COMUNICATO STAMPA PRESENTAZIONE I GIORNI DELLA GUERRA
Di Rosita Rijtano

“E ora, a settantasette anni dalla fine del secondo conflitto mondiale, si scopre nel dettaglio come Stromboli abbia vissuto quel tragico periodo”, ha scritto il noto giornalista eoliano, Luigi Barrica, sulle pagine di Repubblica.  La storia, quella reale, è raccontata nel libro di Fabio Famularo, I giorni della guerra. Quando i tedeschi sbarcarono a Stromboli. L’opera, recentemente edita da Strombolibri, sarà presentata mercoledì 20 luglio 2011, alle ore 19, presso il Centro Studi Eoliano.  

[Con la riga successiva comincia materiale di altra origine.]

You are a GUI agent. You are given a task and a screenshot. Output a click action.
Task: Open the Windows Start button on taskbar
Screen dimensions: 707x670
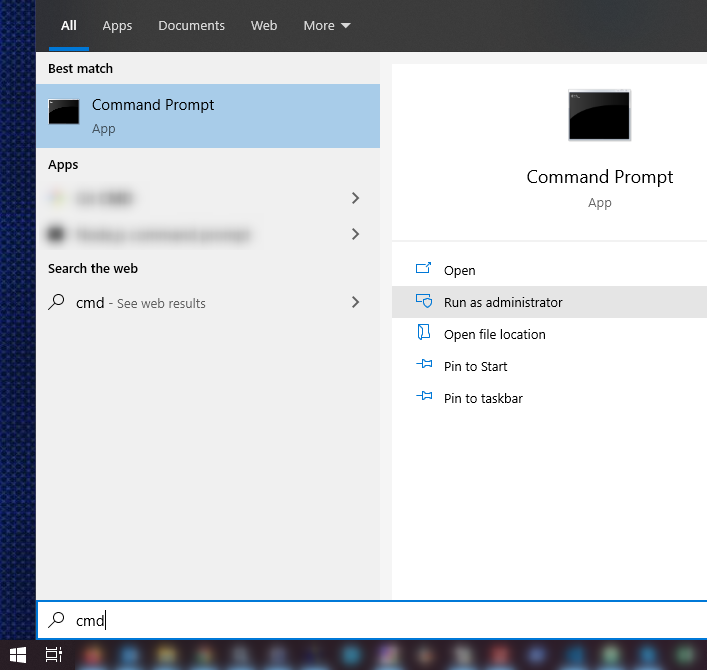click(18, 655)
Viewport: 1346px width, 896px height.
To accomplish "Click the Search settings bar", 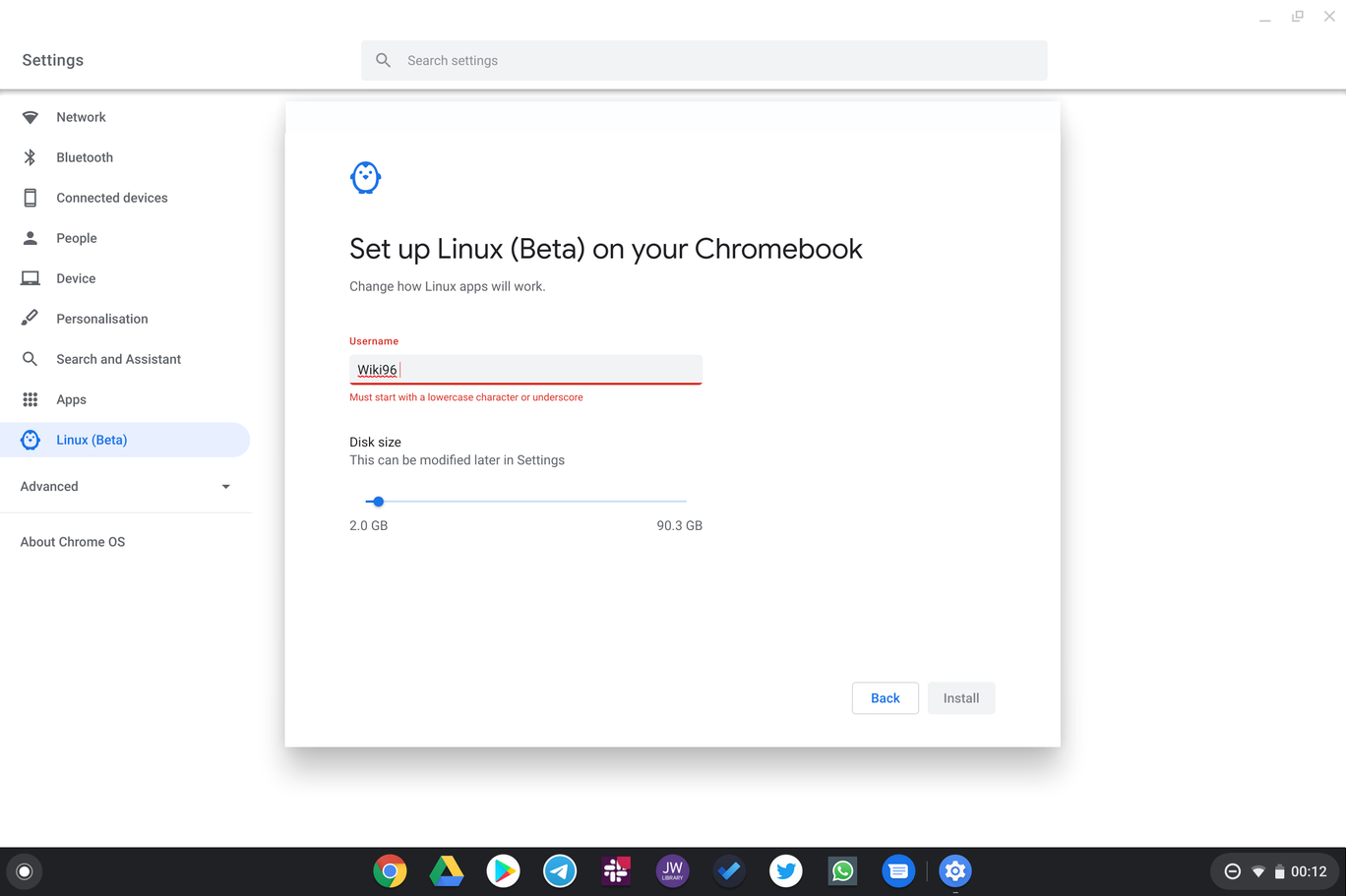I will click(704, 60).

Attraverso un racconto d’invenzione, ma ispirato dalle testimonianze dirette dei paesani ancora in vita, il giovane Fabio porta alla luce la centralità che Stromboli ebbe durante la seconda guerra mondiale. Il “Faro del Mediterraneo”, per la sua posizione strategica nel mediterraneo, venne, infatti, presidiato sia dai tedeschi sia dai fascisti, che fecero dell’isola un luogo d’osservazione privilegiato. L’arrivo dei soldati stravolse la vita della popolazione che si trovò a combattere una tacita guerra contro la fame e il regime dettato dai militari. Ancora una volta la piccola storia s’intreccia con la grande storia, e ne svela i tasselli mancanti. In particolare, “uno degli episodi, se confermato, aprirebbe scenari nuovi”, ha evidenziato la penna di Barrica.  Poche ore prima che fosse diffuso l’armistizio dell’8 settembre, la corazzata Roma, che si trovava al largo della Sardegna, venne affondata da un raid alleato.  Su quella nave si trovava anche uno strombolano che così racconta l’avvenuto: “Tutto è successo in un istante, talmente veloce che non ho avuto nemmeno il tempo di reagire. Ho visto la torre corazzata di comando fondersi e piegarsi come se si fosse sciolta e subito, piegarsi in due”. “Il resto, si scoprirà leggendo il libro”, suggerisce Luigi.

La presentazione sarà realizzata nell’ambito dei pomeriggi culturali 2011, giunti, quest’anno, alla XXVIII. Nel corso dell’evento interverranno, con l’autore, il giornalista Luigi Barrica e lo storico Michele Giacomantonio. 

Tutti gli interessati sono invitati a partecipare.